Trecho do documento:
Essa estética é mais bem explorada ainda em “Amor É Causa”, o primeiro single do disco e também seu ponto mais alto. O excelente beat, construído por Pop Black em cima de um belo loop de piano e o sax de Índio, dá pano de fundo a uma atmosfera mais intimista para o verso único de Renan, destacando-se como o melhor do projeto ao passear com suas costumeiras metáforas que comparam o amor à loucura da cidade de São Paulo, trazendo características mais poéticas para o seu rap (além de declamar uma parte de uma poesia na saída).

Por isso o amor é: centro de São Paulo, 6 da tarde, hora do rush
Véspera de feriado, é vendaval, é crush
Cada um num sentido, uns perdido, outros achado
Confuso, maluco, caótico, congestionado
Uns devagar, outros com pressa, o amor é memo via expressa
Às vezes flui, às vez engessa, sempre tem alguém que estressa
Não dá seta, entra com tudo e a buzina não funciona
De repente um acidente: a vida estaciona

“Poesia de Parabrisa” é um interlúdio onde o artista declama uma poesia para encerrar o primeiro ato do trabalho e, infelizmente, acaba por aqui o que tem de mais proveitoso a oferecer. “Obrigado Pela Preferência” é uma faixa com pouca substância, com uma exaustiva repetição do título no refrão e um verso único que apenas busca jogos de palavras com peixes enquanto faz uma crítica social sem dizer muito, ao maior estilo “Fabio Brazza improvisando num programa da Globo”, pode funcionar ali, mas não muito num rap, principalmente vindo de alguém tão mais talentoso como é Inquérito.

No começo do texto, disse que ele estava “tentando” se livrar de uma aura de tiozao, mas, inevitavelmente, ele aparece com força na reta final (e não que Renan se envergonhe disso). “Pandemônio” começa com uma interpolação d’Os Flinstons falando sobre ‘saudades do rap da idade da pedra’, e a faixa basicamente cumpre aquela velha ideia de “meter um beat pesadão e mandar umas rima boladona”; embora o instrumental seja bom, a escrita, de pouco foco tópico, chega a níveis vergonhosos no segundo verso.

Vários passando pano enquanto outros tão passando Covid
Cloroquina como cocaína, passando vergonha à vista e nem divide
Uns pegando carona, outros pegando corona
Paramo’ de fazer rap, mano, paramo’; agora nós só leciona
Enquanto isso, a polícia mete com malícia a dancinha do medo
Vai sentando, vai sentando, sentando, sentando, sentando o dedo
No passinho da morte, vai na dancinha do medo

Vale destacar que Renan fala sobre passar pano na mesma faixa que diz, em sua primeira linha, “Sinistrão tipo um som do Chinaski, zóião que se lasque”. Enfim, né?

Exercícios propostos:
(1) Liste todas as faixas do disco que o trecho do documento menciona pelo título.
(2) Responda com base no trecho do documento:
(a) Quem construiu o beat de "Amor É Causa"?
(b) Com que objetivo o artista declama uma poesia em "Poesia de Parabrisa"?
(c) Com o que começa a faixa "Pandemônio"?
(3) Reproduza sem alterações a passagem do trecho do documento que começa nas palavras "Essa estética é" e termina depois de "poesia na saída).".

Dados do exercício:
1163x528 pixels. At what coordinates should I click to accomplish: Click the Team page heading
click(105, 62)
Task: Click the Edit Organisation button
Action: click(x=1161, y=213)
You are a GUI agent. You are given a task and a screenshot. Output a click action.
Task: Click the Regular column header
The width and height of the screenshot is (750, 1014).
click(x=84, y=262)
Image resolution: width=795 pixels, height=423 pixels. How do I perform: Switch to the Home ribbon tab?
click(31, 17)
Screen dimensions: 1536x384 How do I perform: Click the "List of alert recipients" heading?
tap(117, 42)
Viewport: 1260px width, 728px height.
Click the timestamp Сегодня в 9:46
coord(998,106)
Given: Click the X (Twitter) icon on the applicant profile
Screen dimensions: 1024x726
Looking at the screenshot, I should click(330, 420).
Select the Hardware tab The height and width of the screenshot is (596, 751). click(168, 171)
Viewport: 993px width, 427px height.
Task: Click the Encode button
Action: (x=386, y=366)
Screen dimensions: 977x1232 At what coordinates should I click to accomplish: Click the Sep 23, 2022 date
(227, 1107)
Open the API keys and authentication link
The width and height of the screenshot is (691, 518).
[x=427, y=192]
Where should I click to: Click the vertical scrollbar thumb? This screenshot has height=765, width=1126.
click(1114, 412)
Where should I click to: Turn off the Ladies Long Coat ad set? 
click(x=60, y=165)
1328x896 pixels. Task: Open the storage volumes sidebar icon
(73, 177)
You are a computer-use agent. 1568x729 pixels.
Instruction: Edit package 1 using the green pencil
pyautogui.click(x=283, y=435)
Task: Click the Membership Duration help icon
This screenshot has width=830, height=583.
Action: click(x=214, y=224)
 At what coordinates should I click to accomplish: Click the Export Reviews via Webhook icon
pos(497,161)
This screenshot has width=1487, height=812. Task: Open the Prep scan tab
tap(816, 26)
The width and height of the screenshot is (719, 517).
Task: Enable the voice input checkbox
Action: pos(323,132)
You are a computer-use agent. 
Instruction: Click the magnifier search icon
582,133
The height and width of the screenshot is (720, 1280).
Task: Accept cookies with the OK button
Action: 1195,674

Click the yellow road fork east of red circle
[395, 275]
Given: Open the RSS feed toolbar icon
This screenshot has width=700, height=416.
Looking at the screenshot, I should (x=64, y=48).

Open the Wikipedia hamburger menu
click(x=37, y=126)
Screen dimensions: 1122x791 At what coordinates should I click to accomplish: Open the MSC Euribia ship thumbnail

Respostas dos exercícios:
(1)
"Amor É Causa"
"Poesia de Parabrisa"
"Obrigado Pela Preferência"
"Pandemônio"

(2)
(a) Pop Black.
(b) Para encerrar o primeiro ato do trabalho.
(c) Com uma interpolação d'Os Flinstons falando sobre 'saudades do rap da idade da pedra'.

(3)
Essa estética é mais bem explorada ainda em “Amor É Causa”, o primeiro single do disco e também seu ponto mais alto. O excelente beat, construído por Pop Black em cima de um belo loop de piano e o sax de Índio, dá pano de fundo a uma atmosfera mais intimista para o verso único de Renan, destacando-se como o melhor do projeto ao passear com suas costumeiras metáforas que comparam o amor à loucura da cidade de São Paulo, trazendo características mais poéticas para o seu rap (além de declamar uma parte de uma poesia na saída).